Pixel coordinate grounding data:
.....

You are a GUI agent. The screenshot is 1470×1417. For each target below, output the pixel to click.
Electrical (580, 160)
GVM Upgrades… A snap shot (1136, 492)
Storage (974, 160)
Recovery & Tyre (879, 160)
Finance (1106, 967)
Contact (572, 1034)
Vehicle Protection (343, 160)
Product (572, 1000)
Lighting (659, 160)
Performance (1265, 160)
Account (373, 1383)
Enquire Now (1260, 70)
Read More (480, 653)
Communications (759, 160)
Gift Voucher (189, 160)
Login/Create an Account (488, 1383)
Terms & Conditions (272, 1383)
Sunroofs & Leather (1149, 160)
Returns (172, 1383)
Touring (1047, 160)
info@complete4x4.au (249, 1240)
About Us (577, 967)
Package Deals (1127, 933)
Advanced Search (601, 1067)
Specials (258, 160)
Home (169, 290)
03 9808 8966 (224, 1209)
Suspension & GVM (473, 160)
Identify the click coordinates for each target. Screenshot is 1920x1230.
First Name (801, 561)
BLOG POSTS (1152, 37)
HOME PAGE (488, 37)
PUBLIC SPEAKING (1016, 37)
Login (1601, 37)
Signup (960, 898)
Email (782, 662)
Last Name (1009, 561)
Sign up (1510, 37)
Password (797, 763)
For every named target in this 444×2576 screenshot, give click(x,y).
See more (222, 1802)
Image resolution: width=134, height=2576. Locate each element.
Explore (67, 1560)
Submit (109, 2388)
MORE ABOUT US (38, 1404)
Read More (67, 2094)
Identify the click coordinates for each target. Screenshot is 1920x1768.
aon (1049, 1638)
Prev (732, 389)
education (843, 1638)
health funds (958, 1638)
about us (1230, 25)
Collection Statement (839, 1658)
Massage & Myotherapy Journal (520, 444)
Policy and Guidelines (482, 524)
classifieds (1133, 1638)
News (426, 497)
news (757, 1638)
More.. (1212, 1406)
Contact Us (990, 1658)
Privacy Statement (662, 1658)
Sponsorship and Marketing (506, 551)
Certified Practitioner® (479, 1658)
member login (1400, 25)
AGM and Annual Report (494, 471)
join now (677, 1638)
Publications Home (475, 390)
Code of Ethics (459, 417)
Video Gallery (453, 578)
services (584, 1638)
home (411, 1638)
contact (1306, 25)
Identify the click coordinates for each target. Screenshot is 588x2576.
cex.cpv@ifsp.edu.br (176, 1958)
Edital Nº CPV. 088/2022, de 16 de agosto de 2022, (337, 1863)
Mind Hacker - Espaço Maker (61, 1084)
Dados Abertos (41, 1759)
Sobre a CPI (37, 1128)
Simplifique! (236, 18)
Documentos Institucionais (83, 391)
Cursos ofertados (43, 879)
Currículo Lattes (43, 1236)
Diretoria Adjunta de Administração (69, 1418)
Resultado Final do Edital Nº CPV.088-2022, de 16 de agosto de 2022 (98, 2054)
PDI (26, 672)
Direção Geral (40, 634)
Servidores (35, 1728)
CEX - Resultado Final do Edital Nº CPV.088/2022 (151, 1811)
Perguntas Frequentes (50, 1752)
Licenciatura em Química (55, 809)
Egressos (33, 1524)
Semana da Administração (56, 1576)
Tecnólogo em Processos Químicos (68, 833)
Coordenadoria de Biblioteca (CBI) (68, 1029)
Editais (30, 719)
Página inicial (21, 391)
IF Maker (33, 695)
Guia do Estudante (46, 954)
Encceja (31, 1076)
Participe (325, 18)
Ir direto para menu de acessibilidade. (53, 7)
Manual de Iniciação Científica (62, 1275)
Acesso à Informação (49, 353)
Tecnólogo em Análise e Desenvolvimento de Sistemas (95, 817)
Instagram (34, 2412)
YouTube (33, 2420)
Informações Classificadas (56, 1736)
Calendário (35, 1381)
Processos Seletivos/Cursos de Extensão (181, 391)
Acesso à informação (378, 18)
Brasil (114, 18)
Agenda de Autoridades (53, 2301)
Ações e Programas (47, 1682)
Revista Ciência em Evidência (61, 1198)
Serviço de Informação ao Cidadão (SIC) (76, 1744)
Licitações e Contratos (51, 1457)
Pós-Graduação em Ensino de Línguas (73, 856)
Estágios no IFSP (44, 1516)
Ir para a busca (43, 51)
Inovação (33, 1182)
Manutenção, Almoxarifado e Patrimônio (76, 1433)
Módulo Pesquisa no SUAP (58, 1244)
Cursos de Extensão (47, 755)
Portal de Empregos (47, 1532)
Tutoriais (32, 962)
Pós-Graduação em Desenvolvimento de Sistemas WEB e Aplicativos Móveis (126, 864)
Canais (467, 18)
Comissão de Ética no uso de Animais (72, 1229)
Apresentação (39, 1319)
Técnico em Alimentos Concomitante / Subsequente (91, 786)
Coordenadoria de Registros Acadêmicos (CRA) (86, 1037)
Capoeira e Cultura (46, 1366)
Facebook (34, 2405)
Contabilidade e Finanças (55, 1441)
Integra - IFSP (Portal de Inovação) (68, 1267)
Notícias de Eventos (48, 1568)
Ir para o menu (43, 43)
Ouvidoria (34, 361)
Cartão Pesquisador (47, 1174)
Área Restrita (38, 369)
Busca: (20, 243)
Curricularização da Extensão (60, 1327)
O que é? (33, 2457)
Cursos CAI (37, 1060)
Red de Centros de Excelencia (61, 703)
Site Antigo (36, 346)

.....

**PROBLEM TO SOLVE:** Check each line of the entries, and copy the ones that contain "coordinates".

**RESPONSE TO THIS EXERCISE:**
Identify the click coordinates for each target. Screenshot is 1920x1230.
Identify the click coordinates for each target. Screenshot is 1920x1768.
Identify the click coordinates for each target. Screenshot is 588x2576.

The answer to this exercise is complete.